[英]How are void* pointers returned in C?
Basically I need to know what register void* pointers are placed in when they are returned from a C function. 基本上我需要知道从C函数返回时寄存器void *指针的位置。 I have this code: 我有这个代码:
void* kmalloc(unsigned int size)
{
asm("mov %[size], %%esi"
: /* no outputs */
: [size] "m" (size)
: "esi");
asm("movl $9, %eax");
asm("int $0x80");
}
which should put an address into EAX. 应该将地址放入EAX。 I thought that return values in C were stored in EAX, but apparently not, (oh and I am using GCC BTW). 我认为C中的返回值存储在EAX中,但显然不是,(哦,我正在使用GCC BTW)。 I need to some how return EAX, register int won't work either because of the compiler settings. 我需要一些如何返回EAX,寄存器int将无法工作,因为编译器设置。 Is there a register that is used for returning pointers? 是否有用于返回指针的寄存器? Or is it like pushed onto the stack or something? 或者它是否像被推入堆栈或什么?

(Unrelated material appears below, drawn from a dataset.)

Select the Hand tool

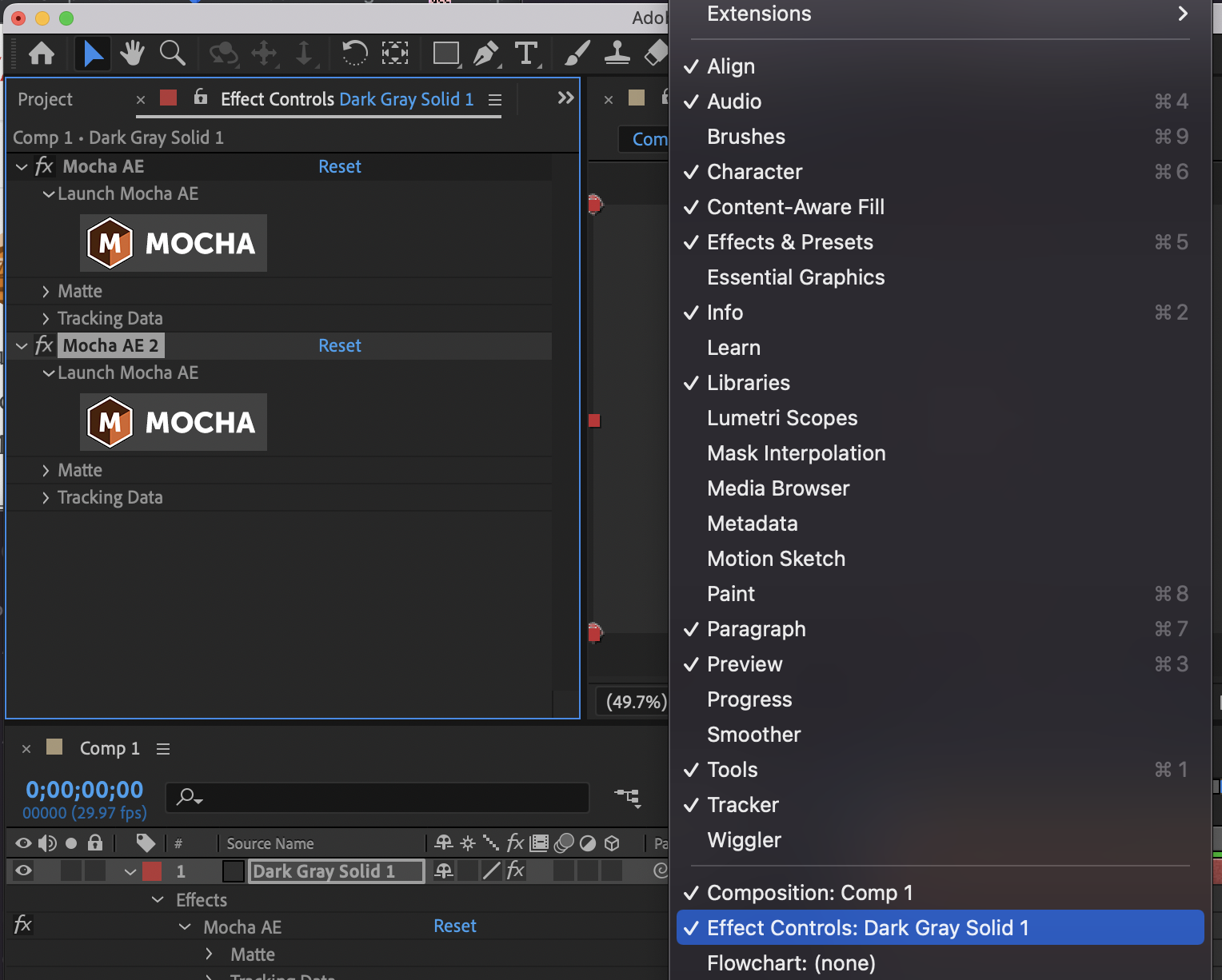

This is not a valid way to write inline asm. 这不是编写内联asm的有效方法。 Even if you put the return value in the right register, it could be lost/clobbered by the time the function actually returns, because the compiler can add arbitrary epilogue code. 即使您将返回值放在正确的寄存器中,它也可能在函数实际返回时丢失/破坏,因为编译器可以添加任意的结尾代码。 You must use output constraints and a return
statement to return the results of inline asm: 您必须使用输出约束和return
语句来返回内联asm的结果:
void* kmalloc(unsigned int size)
{
void *p;
asm("int $0x80" : "=a"(p) : "S"(size), "a"(9));
return p;
}
Test code: 测试代码:
void * myfunc(void) { return (void *) 0x20341022; }
Compiles (with gcc --save-temps -O2 -c test.c
) to: 编译(使用gcc --save-temps -O2 -c test.c
):
myfunc:
.LFB0:
.cfi_startproc
movl $540282914, %eax
ret
.cfi_endproc
Answer is obvious. 答案很明显。
You should declare how your inline assembly code returns it's result with an output constraint, like this: 您应该声明内联汇编代码如何使用输出约束返回结果,如下所示:
void* kmalloc(unsigned int size)
{
void *result;
asm("mov %[size], %%esi\n"
"movl $9, %%eax\n"
"int $0x80"
: "=a" (result)
: [size] "m" (size)
: "esi");
return result;
}
The "=a"
tells the compiler to move the contents of EAX
to the result variable. "=a"
告诉编译器将EAX
的内容移动到结果变量。
Note that i also grouped all the asm statements in one block, this way i only need to specify the input/output for this block, instead of for each statement by itself. 请注意,我还将所有asm语句分组到一个块中,这样我只需要为此块指定输入/输出,而不是为每个语句指定它自己。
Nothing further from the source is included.